## [Text extract]
*****
By the '50s when the industrial sector managed to cross over into mass production of cheap cars, however, the wartime perfection of the rail system and air travel did not leave much interest in long-range driving. President Eisenhower was able to secure some funding for his Interstate Highway System, but the roads would be rarely used by the public who preferred the ease of passenger travel. Cars, meanwhile, were typically saved for leisure on day-trips or commuting for those who lived outside of cities' widespread mass transit systems. Counter-culture beatniks and later hippies popularized the “road trip”, but it would be another generation before it could be considered a family activity.


In reality, Henry Ford's test run was impeccable, and the car went onto a racing tour that spread his name across the country. Ford would be instrumental in the making of the modern world with his Model-T, introduced October 1, 1908, as “a car for the great multitude.” At only $825 initially and as cheap as $360 in 1916, by 1927 over fifteen million Model-Ts had been produced. Ford also helped introduce the moving assembly belt, which revolutionized manufacturing. While severely anti-union, Ford believed in high wages and benefits for employees, hiring and keeping the best workers to maximize efficiency.

July 27, 1794 - Robespierre's Defense Published

At the height of the Reign of Terror, the French Revolution held its climax as forces loyal to the ideals of Maximelien Robespierre overwhelmed the Convention army arranged by men such as Billaud, Barras, and Barère. The loyalist soldiers had been rallied by the overnight and secret publication of Robespierre's speech defending himself from charges of tyranny. Instead, he warned France of a conspiracy to seize power in the Republic, which caused his enemies to leap to action and call for Robespierre's execution, bringing all cards to bear.

It was a harried time in the chaos that seemed to dominate Paris since the storming of the Bastille in 1789. Through the next five years, the National Assembly would attempt to create constitutions, women would march on Paris, property of the Church was publicly seized, the king fled, was captured, and eventually executed, and nearly every king in Europe declared war on the new Republic. Meanwhile, even the forces of revolution began to splinter, forming political clubs such as the Feuillants and the Girondins. Many of them encouraged the wars, hoping for war to be declared against Austria, but lawyer and political leader Robespierre said in 1792, "such a war could only favour the forces of counter-revolution, since it would play into the hands of those who opposed the sovereignty of the people. The risks of Caesarism were clear, for in wartime the powers of the generals would grow at the expense of ordinary soldiers, and the power of the king and court at the expense of the Assembly."

The war began anyway after the death of Leopold II of Austria, but France took major victories in Belgium and the Rhineland, cementing the position of the Republic on the continent. The fledgeling government turned inward to its problems of food shortages, insurrections, and outright treason. The Tribunal was established in 1793, leading to a Committee of Public Safety, and Robespierre was one of the nine elected. Here began a "Reign of Terror" during which Robespierre wrote, "...the spring of that government during a revolution is virtue combined with terror: virtue, without which terror is destructive; terror, without which virtue is impotent. Terror is only justice prompt, severe and inflexible." The report of enemies of the state became a major part of clearing up the factionalism and counter-revolutionaries of the time, and it grew further with the Law of 22 Prairial on June 10, 1794. By it, the Tribunal could condemn an enemy of the state through direct order and without witnesses. Through the next eight weeks, nearly 1300 people would be guillotined.
*****
## [Objective A]
Print the history text word for word, starting with "July 27, 1794" and going on through "cards to bear.".
## [Objective B]
Proceed with the history text, writing what follows its final sentence.

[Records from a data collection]
*****
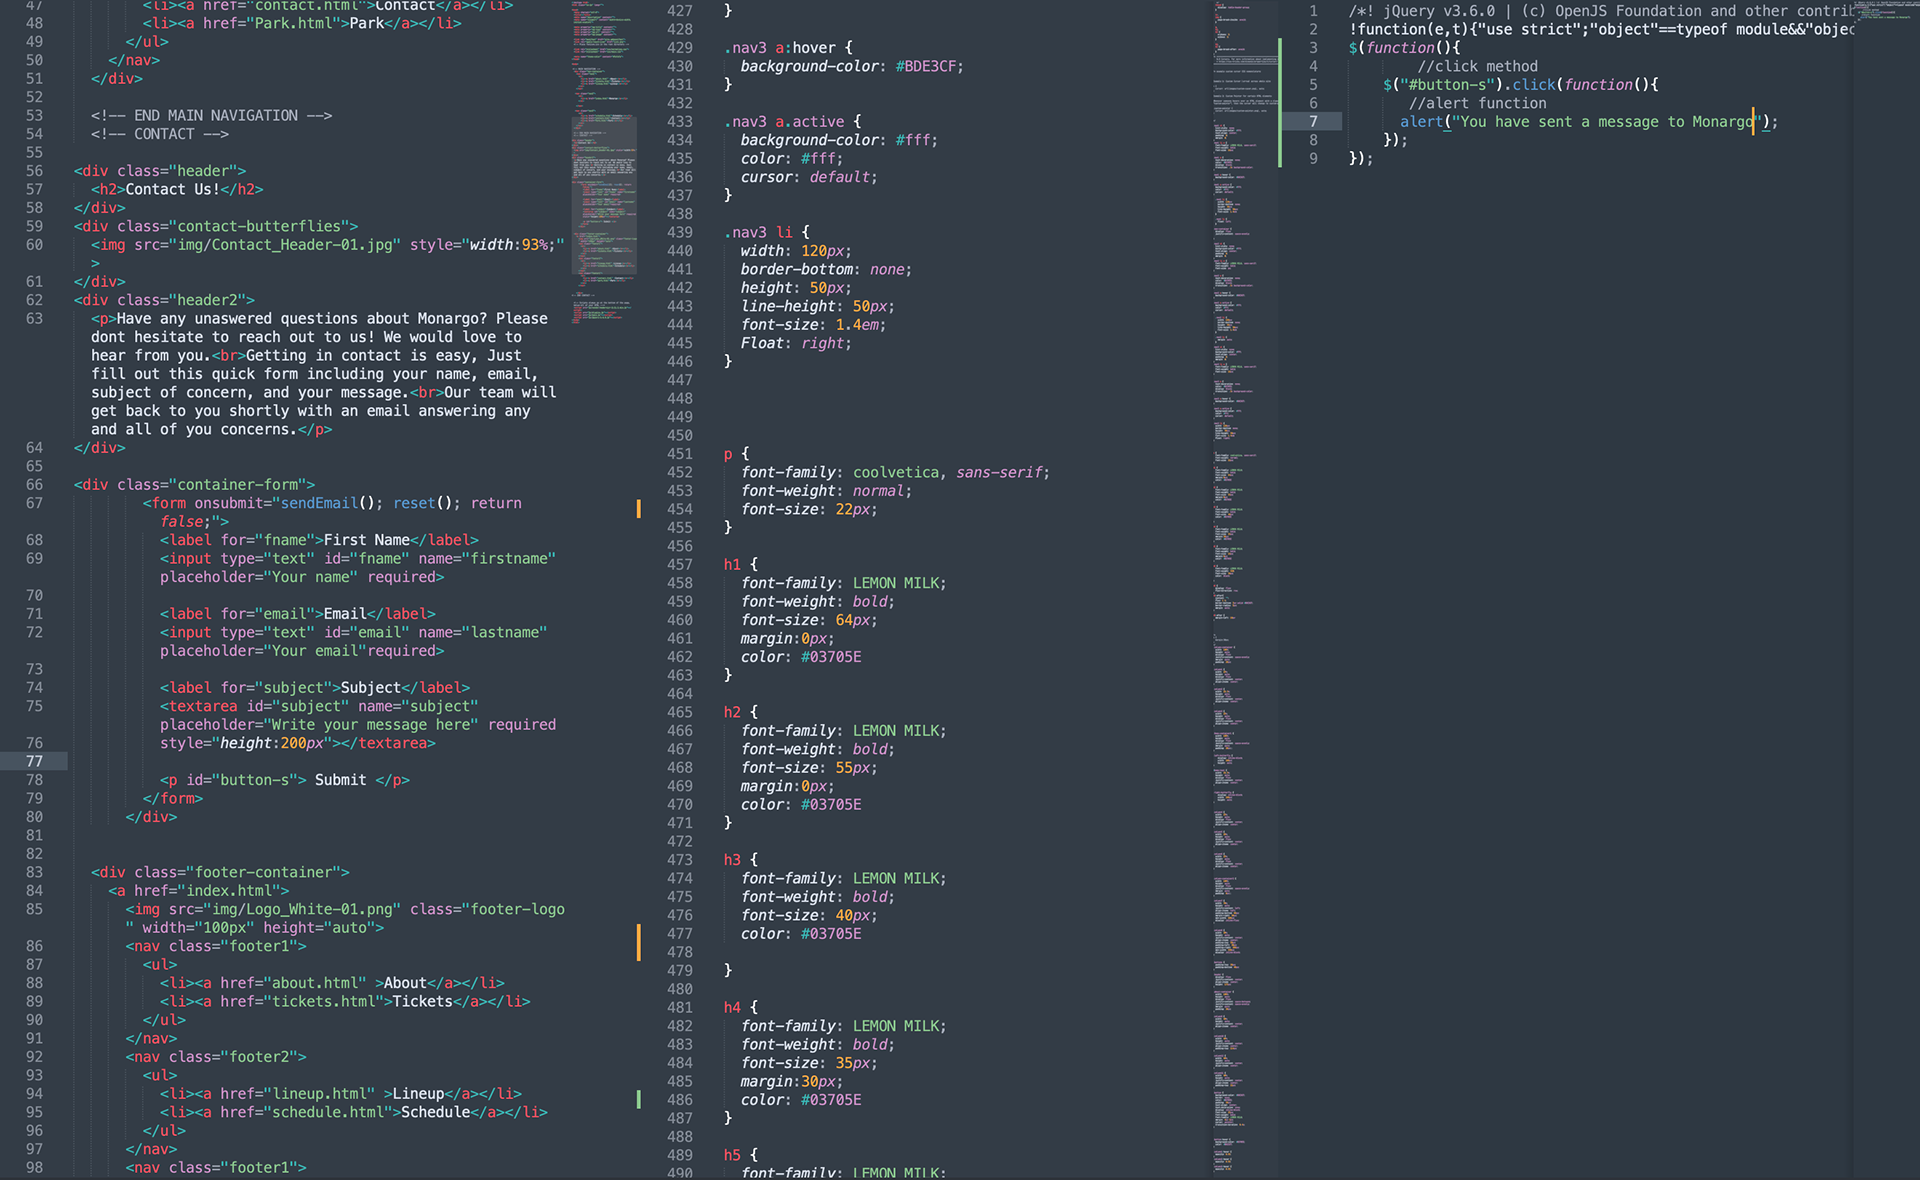
Task: Click the sendEmail function name
Action: point(318,503)
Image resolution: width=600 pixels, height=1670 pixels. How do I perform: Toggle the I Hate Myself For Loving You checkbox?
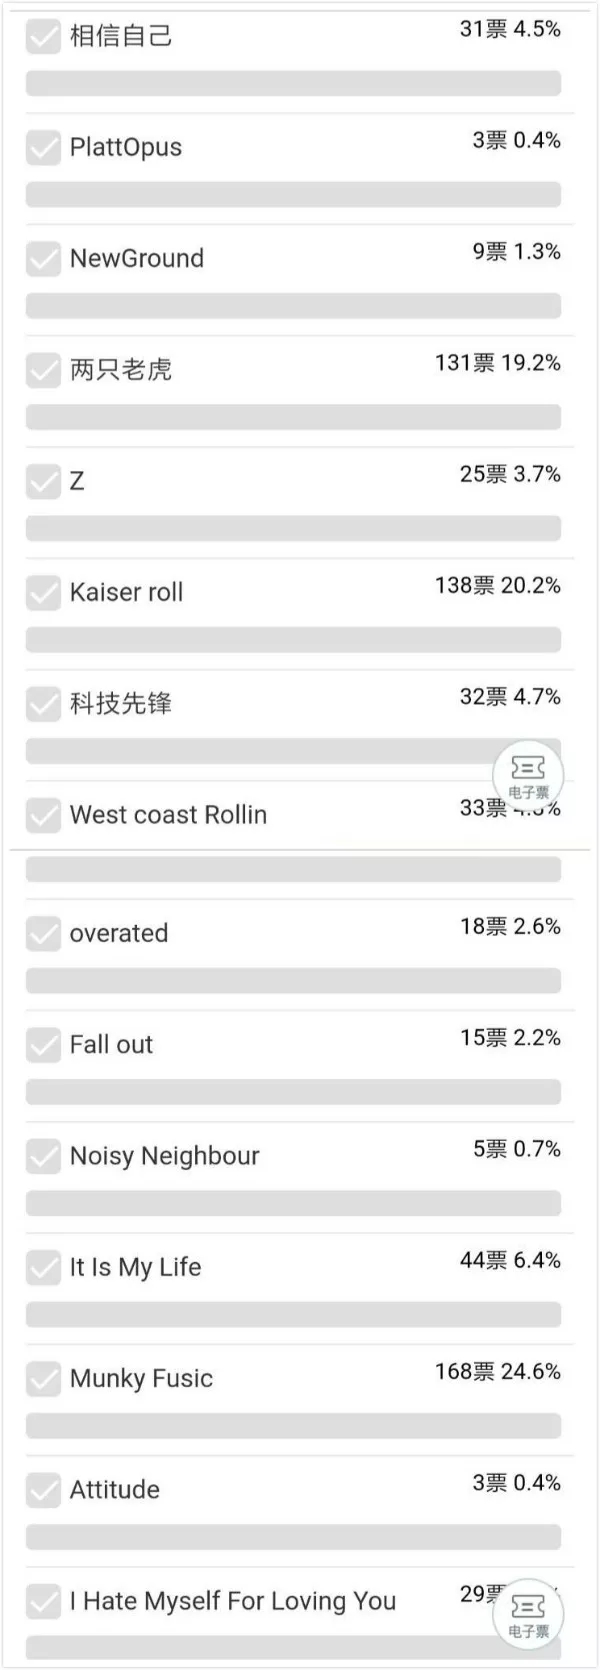[x=43, y=1601]
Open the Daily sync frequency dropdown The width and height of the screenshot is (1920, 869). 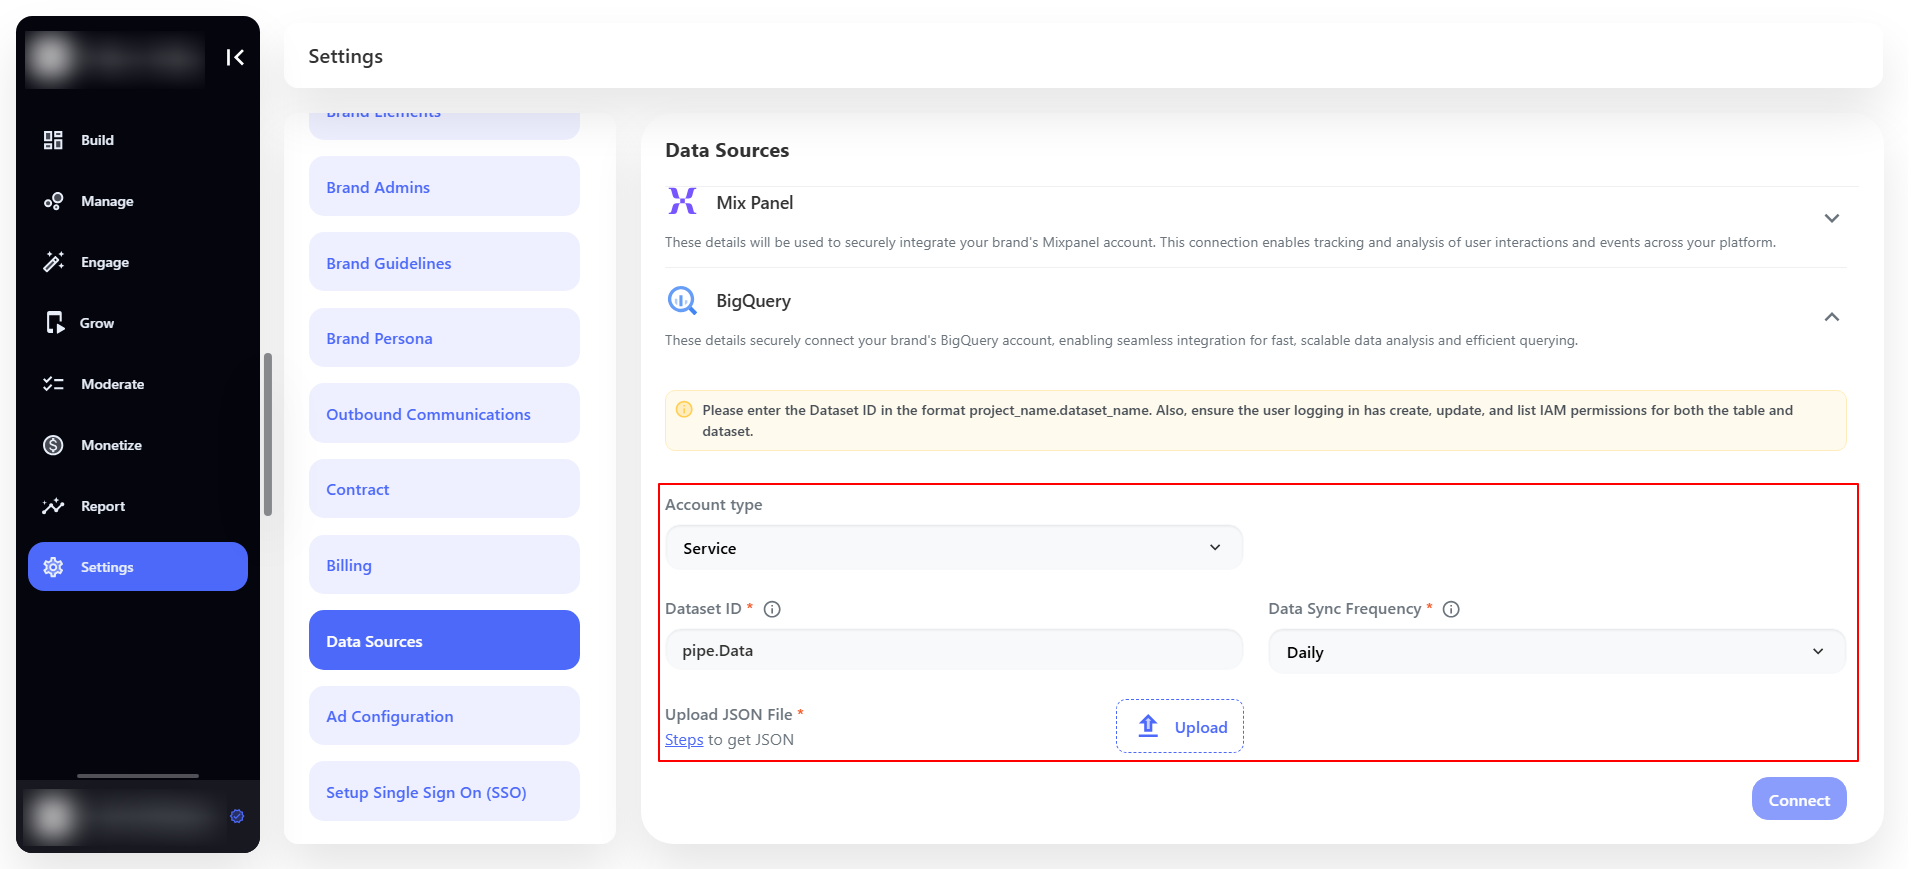1557,652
*****
## [Exercise result A]
July 27, 1794 - Robespierre's Defense Published

At the height of the Reign of Terror, the French Revolution held its climax as forces loyal to the ideals of Maximelien Robespierre overwhelmed the Convention army arranged by men such as Billaud, Barras, and Barère. The loyalist soldiers had been rallied by the overnight and secret publication of Robespierre's speech defending himself from charges of tyranny. Instead, he warned France of a conspiracy to seize power in the Republic, which caused his enemies to leap to action and call for Robespierre's execution, bringing all cards to bear.

## [Exercise result B]
Robespierre's system of purification nearly ricocheted back at him when he was called before the Convention, accused of treason. That July, Robespierre had recalled several envoys who had been accused of extravagance with their positions to Paris to account for their actions. One of them, Joseph Fouché, evaded arrest and sneaked from house to house of Convention members, explaining that Robespierre would come for them too. With the groundwork set for a coup d'état, the Convention called in Robespierre on suspicion of tyranny, and he delivered a two-hour speech giving already his knowledge of the conspiracy. The guilty members (though unnamed) hurried to act. The next day, Robespierre's ally Saint-Just (whom Robespierre had been before sent to the front to garner support from the army) was shouted down during his defense. Robespierre also attempted to speak, but the chaos and outright mockery closed him off. At the conclusion, the Convention ordered the arrest of Robespierre and many of his allies.

Commune soldiers under General Coffinhal marched in to defend Robespierre, aiming for the Convention itself, who ordered up soldiers of their own. The soldiers of the Commune began to falter, and it was then that copies of Robespierre's speech was delivered to them, printed in secret after the debate in the Convention had attempted to censor them. Instead, the soldiers realized that they must continue to fight for the good of the revolution against conspiracy and were joined by many free Parisians from the mob. The Battle of Paris raged for only a few hours initially, but when the conspirator's army broke in the early morning, the rioting spread to follow them. Barras, who led the Convention soldiers, was killed in the fighting, Jacques Nicolas Billaud-Varenne was captured and executed, and Bertrand Barère (who had already come under suspicion of treason) managed to escape, eventually ending up in England before disappearing into the Caribbean as an adventurer.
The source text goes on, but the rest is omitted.